❗❗ This repo will no longer be maintained, please visit https://github.com/milvus-io/bootcamp ❗ ❗
This project combines Milvus0.10.4 and the model provided by Bert to realize a question and answer system.This project aims to provide a solution to achieve semantic similarity matching with Milvus combined with various AI models.
The question-and-answer data set needed for this project includes two texts, a question set and a one-to-one answer set corresponding to the question set, which exist in the data directory.
The data set in the data directory is a question and answer set from 100,000 whys and whys, with only 100 pieces of data.
If want to test more data sets, please download the article 33 w【banking customer Q&A dataset】(https://pan.baidu.com/s/1g-vMh05sDRv1EBZN6X7Qxw), the extracted code: hkzn.After downloading the data, unzip it and put it in the corresponding directory. If you use the data set, when you import the data set, specify the path where the q&A data file is located.
Source of data related to the banking business: https://github.com/Bennu-Li/ChineseNlpCorpus. The data provided by this project are extracted from the financial data set in the QUESTION-and-answer system of ChineseNlpCorpus project, from which about 33W pairs of question-and-answer sets are extracted.
QA-search-client:
This directory is the script of the front page
QA-search-server:
Under this directory is the script to start the back-end service
app.py: The script provides an interface for the front page
main.py: The script can perform operations such as data import and query
Parameter description:
Parameter | Description |
---|---|
--table | This parameter specifies the table name when executing the script |
--title | This parameter specifies the path where the title data set is located when the script is executed |
--version | This parameter specifies the path where the version data set is located when the script is executed |
--load | This parameter performs data import operations |
--sentence | This parameter gives the question in the query |
--search | This parameter performs a query operation |
config.py:The script is a configuration file and needs to be modified for the specific environment.

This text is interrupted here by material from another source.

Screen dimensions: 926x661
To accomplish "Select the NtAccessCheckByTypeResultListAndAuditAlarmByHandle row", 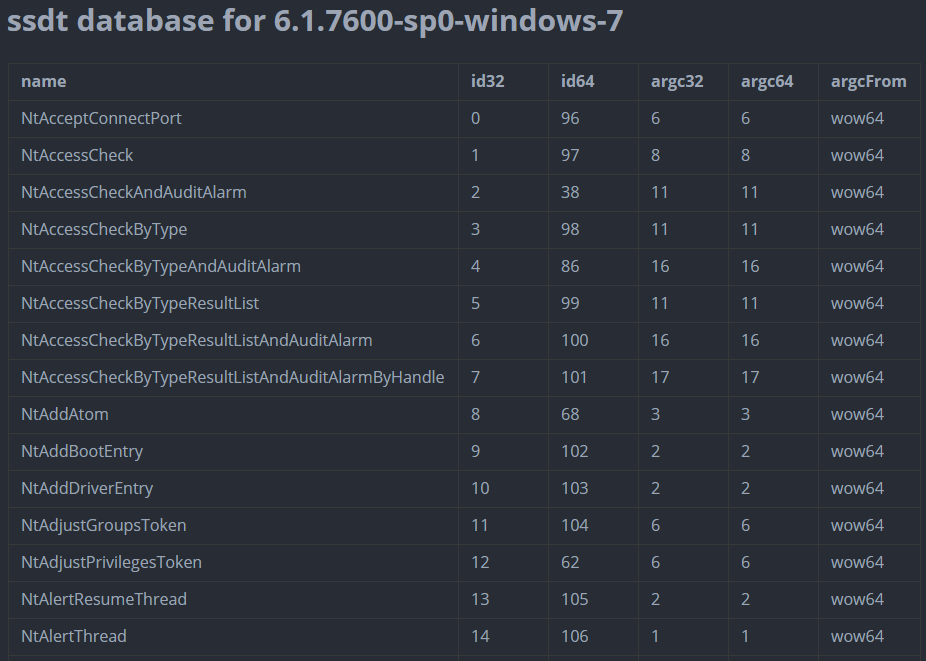I will (x=232, y=378).
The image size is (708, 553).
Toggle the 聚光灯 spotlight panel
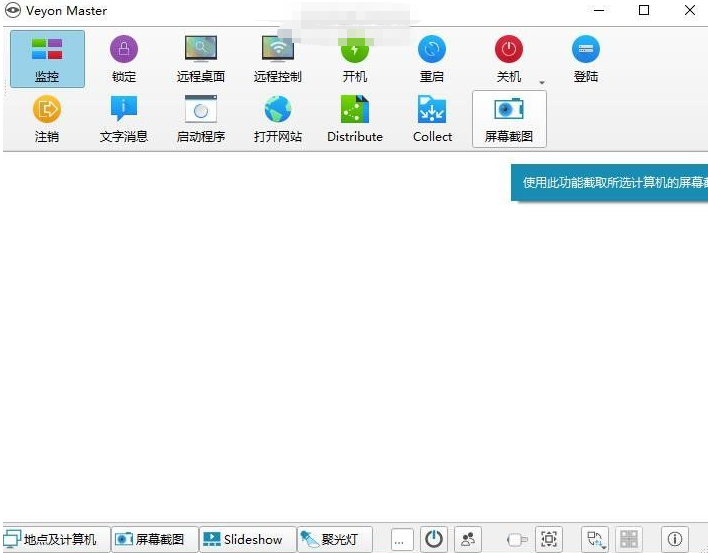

Parameter | Description | Default setting |
---|---|---|
MILVUS_HOST | milvus service ip | 127.0.0.1 |
MILVUS_PORT | milvus service port | 19530 |
PG_HOST | postgresql service ip | 127.0.0.1 |
PG_PORT | postgresql service port | 5432 |
PG_USER | postgresql user name | postgres |
PG_PASSWORD | postgresql password | postgres |
PG_DATABASE | postgresql datebase name | postgres |
DEFAULT_TABLE | default table name | milvus_qa |
1.Install Milvus
2.Install PostgreSQL
3.Install the Python packages you need
pip install --ignore-installed --upgrade tensorflow==1.10
pip install -r requriment.txt
4.Start the Bert services (more Bert related)
#Download model
$ cd model
$ wget https://storage.googleapis.com/bert_models/2018_11_03/english_L-12_H-768_A-12.zip
#start service
$ bert-serving-start -model_dir/tmp/english_L-12_H-768_A-12/ -num_worker =12 -max_seq_len=40
- Import data
cd QA-search-server
python main.py --collection milvus_qa --question data/question.txt --answer data/answer.txt --load
Note: Data /question.txtis the path of the imported question set
Data /answer.txtis the path of the imported answer set
- Start the query service
python app.py
- Build and start the query client
# Go to the QA-Search-Client directory to build the image
cd QA-search-client
docker build .
docker tag <image_id> milvus-qa:latest
# Start the client
docker run --name milvus_qa -d --rm -p 8001:80 -e API_URL=http://40.73.34.15:5000 milvus-qa:latest
Http://40.73.34.15 Where IP is the machine IP where the service started in step 6.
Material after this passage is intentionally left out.